Wednesday, January 25, 2012

Let Go

A couple of weeks ago I had a dream that has stuck with me.  I was really high above a really large swimming pool making my way across it by hanging on to a ledge suspended from the air.  There were several times that I slipped but managed to regain my grip and eventually make it across to the other side.  An actor from a boxing movie I had recently seen was even on the sidelines cheering me on.  When I reached the other side and was supposed to jump down to a landing I realized that the landing was too far away.  There was no way I could land on it from where I was.  This got me panicking because the only way down was to let go and drop the several feet into the water.  I tried giving myself a pep talk but just could not get myself to let go.

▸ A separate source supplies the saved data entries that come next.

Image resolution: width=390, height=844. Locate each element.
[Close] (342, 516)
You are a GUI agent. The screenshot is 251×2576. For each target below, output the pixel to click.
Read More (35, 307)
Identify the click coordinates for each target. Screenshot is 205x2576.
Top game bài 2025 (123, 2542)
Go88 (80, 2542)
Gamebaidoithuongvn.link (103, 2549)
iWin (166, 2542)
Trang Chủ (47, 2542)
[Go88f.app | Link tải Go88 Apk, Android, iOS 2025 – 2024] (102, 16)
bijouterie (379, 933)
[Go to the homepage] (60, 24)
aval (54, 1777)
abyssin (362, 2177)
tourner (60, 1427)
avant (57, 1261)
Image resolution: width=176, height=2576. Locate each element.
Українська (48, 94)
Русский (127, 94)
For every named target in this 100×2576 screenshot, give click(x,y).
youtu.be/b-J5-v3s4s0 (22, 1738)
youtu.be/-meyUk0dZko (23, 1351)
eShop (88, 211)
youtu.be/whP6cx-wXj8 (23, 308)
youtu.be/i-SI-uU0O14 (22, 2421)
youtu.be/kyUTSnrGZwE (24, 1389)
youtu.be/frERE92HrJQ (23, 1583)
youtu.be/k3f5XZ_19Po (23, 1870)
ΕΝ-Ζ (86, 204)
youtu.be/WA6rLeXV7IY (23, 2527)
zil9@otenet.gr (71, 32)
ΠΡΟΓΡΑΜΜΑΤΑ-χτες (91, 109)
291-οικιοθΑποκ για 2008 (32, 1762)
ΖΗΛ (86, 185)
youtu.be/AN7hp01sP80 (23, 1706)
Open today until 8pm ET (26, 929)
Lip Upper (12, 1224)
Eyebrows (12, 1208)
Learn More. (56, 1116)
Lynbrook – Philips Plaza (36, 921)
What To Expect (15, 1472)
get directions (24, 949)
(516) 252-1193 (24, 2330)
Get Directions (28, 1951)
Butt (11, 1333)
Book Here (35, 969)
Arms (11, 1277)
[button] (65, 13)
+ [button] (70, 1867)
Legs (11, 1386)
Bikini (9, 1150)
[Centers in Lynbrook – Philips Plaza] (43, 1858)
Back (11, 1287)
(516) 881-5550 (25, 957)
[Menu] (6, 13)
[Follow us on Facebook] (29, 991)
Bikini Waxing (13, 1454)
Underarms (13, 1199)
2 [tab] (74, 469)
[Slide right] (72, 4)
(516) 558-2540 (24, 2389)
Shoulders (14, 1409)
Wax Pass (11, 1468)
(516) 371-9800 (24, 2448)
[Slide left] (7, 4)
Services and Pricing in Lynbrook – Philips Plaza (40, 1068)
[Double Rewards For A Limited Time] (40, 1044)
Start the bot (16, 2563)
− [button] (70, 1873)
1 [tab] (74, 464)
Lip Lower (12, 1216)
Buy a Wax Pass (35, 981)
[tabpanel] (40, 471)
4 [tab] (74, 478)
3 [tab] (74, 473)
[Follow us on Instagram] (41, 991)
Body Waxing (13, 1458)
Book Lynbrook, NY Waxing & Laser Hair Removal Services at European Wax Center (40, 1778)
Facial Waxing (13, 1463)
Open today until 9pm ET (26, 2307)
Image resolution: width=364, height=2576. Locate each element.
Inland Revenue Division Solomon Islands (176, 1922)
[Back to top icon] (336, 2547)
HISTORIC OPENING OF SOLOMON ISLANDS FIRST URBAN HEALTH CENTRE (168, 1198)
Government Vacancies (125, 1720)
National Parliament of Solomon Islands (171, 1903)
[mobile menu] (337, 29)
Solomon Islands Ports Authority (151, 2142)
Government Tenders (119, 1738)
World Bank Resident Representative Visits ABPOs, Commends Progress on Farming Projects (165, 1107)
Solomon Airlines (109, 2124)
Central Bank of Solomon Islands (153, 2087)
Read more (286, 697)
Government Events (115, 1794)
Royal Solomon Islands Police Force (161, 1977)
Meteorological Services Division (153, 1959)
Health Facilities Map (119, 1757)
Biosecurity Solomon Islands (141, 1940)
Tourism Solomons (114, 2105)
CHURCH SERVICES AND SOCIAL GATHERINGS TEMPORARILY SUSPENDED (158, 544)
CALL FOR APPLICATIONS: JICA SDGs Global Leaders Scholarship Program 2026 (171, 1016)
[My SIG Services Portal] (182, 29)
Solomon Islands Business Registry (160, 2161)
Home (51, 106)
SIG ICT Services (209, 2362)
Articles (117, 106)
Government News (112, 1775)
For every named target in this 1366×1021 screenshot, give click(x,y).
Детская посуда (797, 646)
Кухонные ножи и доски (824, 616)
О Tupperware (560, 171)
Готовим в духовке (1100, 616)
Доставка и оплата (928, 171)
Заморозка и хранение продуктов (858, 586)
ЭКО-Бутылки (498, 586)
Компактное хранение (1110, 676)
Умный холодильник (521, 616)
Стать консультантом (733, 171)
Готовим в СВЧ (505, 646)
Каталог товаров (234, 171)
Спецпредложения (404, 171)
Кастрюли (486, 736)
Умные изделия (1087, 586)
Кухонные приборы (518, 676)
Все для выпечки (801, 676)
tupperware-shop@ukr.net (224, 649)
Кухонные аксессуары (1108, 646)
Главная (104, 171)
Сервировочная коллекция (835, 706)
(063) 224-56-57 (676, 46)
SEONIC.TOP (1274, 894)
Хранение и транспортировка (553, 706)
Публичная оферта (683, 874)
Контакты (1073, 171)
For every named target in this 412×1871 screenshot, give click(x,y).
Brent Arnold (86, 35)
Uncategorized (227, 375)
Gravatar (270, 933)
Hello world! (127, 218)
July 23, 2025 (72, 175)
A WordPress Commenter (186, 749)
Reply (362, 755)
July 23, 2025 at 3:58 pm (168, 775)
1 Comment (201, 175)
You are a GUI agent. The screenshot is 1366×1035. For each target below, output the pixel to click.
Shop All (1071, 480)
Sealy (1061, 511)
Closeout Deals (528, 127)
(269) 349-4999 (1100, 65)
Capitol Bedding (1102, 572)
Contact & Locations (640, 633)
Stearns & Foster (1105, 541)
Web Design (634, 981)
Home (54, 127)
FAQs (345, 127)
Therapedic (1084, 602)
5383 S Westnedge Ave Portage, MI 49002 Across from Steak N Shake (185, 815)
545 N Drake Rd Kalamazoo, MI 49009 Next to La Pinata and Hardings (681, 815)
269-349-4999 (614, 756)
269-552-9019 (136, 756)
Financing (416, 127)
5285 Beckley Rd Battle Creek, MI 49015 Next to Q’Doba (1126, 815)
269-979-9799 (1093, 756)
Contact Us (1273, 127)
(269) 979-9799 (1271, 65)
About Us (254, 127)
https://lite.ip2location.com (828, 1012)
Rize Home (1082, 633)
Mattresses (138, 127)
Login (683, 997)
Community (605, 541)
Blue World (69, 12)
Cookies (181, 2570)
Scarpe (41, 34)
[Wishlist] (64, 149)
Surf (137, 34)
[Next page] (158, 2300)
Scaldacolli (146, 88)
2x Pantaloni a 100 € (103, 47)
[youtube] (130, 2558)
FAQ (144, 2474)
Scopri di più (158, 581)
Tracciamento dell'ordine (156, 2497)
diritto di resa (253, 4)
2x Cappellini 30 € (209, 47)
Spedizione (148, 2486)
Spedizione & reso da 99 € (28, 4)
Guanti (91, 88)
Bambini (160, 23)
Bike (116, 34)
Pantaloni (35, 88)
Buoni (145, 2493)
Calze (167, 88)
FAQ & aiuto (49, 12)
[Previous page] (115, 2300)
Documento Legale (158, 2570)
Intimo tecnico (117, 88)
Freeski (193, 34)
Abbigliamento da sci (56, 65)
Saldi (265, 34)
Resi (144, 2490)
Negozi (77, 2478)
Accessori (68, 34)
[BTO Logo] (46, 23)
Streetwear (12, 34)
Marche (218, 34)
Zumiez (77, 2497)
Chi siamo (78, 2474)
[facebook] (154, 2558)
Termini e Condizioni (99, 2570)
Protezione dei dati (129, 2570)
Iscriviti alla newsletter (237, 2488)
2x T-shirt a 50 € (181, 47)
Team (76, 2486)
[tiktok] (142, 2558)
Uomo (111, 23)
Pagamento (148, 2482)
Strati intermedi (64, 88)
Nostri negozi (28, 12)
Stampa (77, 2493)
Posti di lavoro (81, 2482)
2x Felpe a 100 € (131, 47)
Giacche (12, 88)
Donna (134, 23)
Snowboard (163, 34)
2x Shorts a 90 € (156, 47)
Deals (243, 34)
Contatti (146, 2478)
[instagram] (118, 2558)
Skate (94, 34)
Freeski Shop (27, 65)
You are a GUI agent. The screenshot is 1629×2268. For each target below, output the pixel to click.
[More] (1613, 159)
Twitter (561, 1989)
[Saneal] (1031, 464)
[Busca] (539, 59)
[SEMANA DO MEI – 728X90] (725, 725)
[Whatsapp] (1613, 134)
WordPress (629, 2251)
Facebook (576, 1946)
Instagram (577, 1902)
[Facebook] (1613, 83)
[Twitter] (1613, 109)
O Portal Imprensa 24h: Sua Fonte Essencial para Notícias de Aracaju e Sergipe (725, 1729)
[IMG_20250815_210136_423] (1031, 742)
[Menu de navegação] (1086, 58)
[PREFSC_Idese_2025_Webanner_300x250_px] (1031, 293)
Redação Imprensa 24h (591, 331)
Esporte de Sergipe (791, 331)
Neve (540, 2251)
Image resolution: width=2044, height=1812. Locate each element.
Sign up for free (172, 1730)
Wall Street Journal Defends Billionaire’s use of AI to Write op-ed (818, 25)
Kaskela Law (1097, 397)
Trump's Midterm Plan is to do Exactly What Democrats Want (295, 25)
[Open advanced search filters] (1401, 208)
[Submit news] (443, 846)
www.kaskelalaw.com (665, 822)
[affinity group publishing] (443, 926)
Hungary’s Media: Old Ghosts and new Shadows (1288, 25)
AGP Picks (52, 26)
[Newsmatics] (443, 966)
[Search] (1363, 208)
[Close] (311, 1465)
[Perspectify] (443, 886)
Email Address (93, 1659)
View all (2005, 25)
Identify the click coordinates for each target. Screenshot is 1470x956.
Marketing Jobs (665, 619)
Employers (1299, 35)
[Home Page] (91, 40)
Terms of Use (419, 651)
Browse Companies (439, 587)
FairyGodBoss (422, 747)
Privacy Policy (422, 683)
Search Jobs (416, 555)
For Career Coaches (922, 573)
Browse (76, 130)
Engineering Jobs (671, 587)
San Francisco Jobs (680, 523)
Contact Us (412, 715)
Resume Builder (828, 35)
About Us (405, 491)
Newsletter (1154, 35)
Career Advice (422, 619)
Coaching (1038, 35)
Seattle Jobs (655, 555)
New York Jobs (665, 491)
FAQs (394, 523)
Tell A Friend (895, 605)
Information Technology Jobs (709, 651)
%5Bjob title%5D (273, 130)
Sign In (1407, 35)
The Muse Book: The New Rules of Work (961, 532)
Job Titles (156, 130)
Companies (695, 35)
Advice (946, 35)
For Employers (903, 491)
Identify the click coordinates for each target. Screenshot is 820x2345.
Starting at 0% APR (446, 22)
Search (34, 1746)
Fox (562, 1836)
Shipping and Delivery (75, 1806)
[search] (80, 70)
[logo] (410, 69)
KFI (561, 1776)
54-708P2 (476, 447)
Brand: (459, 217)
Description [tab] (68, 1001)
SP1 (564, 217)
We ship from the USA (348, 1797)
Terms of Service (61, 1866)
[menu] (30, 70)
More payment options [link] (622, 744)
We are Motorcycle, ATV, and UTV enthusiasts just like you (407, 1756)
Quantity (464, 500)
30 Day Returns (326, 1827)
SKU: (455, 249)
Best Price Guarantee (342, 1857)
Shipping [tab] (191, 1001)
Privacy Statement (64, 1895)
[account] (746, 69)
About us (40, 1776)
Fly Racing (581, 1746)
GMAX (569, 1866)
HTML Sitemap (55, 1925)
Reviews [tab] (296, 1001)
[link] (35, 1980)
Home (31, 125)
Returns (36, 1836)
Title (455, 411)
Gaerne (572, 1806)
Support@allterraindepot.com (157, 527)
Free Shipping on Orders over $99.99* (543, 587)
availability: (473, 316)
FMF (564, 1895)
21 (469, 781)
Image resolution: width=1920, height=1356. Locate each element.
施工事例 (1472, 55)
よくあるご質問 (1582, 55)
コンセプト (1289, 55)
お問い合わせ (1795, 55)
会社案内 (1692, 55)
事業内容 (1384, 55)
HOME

One of the Mom's of some kids noticed my distress and got in the water and reached her hand up to me and told me that it was all going to be ok.  All I needed to do was bridge the distance between letting go of the ledge and her.  She kept telling me "you only need to go this far, let go."  So with the encouragement of the actor and this Mom I let go.  I have no idea what happened next because I woke up, but I do know that I let go.  
I decided to put my new mantra into practice while in Kauai a week later.  I have a terrible fear of heights and I always have visions of plummeting to my death.  I always get nervous leaving my kids behind to go on vacation and I always think something bad is going to happen and my kids will be parentless.  I even go through the panic of deciding that whoever I had picked out to take care of the kids, if this scenario played out, was not who I wanted anymore.  I always figure that it will be the plane ride that will get us, so I am usually a little on edge.  This time armed with my new let go attitude I was completely calm and relaxed and knew whatever will be will be.  This was working out so well that I let my husband talk me into getting into a helicopter to view the island.  Say whaaa???  Yep I really did.  Although you can see the tension smile on my face right before take off.  But, I was pretty calm about that too, although I will admit that I got a bit nervous when it started to rain and the clouds got dense.  I wasn't sure how our pilot was so sure of himself and his skill at avoiding the mountains, but I let go.  We got to see the "jurassic park waterfall" which is on private land so there is no other way to see it.  We also got to see the "fantasy island" waterfall that we were swimming in the day before.
The waterfall was quite the experience.  It was a kayaking and hiking trip that stopped at the waterfall.  We were told that the water was 72 degrees.  It was not.  But, we were there and it is an historic waterfall with many mythical elements of health and stuff like that so I wasn't about to let some frigid water keep me from standing in a waterfall.  Luckily when my SIL saw that I was just crazy and committed enough to actually go for it, she went with me (the boys were having none of that nonsense) .  It was sooo worth it.  We also picked the zip line adventure with the most and highest lines.  It was also the most beautiful.  I even got wild and crazy and jumped off backward on one of the lines thanks to my new mantra.  Now I did have a couple of moments of hesitation and wondering at the wiseness of my decisions to do some of these activities, but I let go.  The last line of the day I had to literally let go.  This was an optional line and we knew from the day before that the water below was most likely going to be freezing.  My SIL and I happily watched everyone else from our group do this (again my hubby was having none of that nonsense).  At the last moment I begged her to do it with me.  We couldn't not or we would regret it later.  I stood on that ledge for a bit of time almost chickening out.  I didn't have a movie actor cheering me on, but I did have the group doing it.  Once you went out, you had to commit to letting go before you hit the stopper in the middle of the line.  If you hit the stopper you would most likely end up doing a back flop, so letting go was a must.  I don't know what possessed me to do it, but I did and the water was freezing.  It is so invigorating conquering your fears and experiencing all that life has to offer.  This new mantra of mine can be applied to anything, not just literal.  Let go of bad habits, your expectation of others, expectations of yourself, worrying what would happen to your kids if you die, having things perfect...  Sometimes you need to hold on, but sometimes you just gotta let go.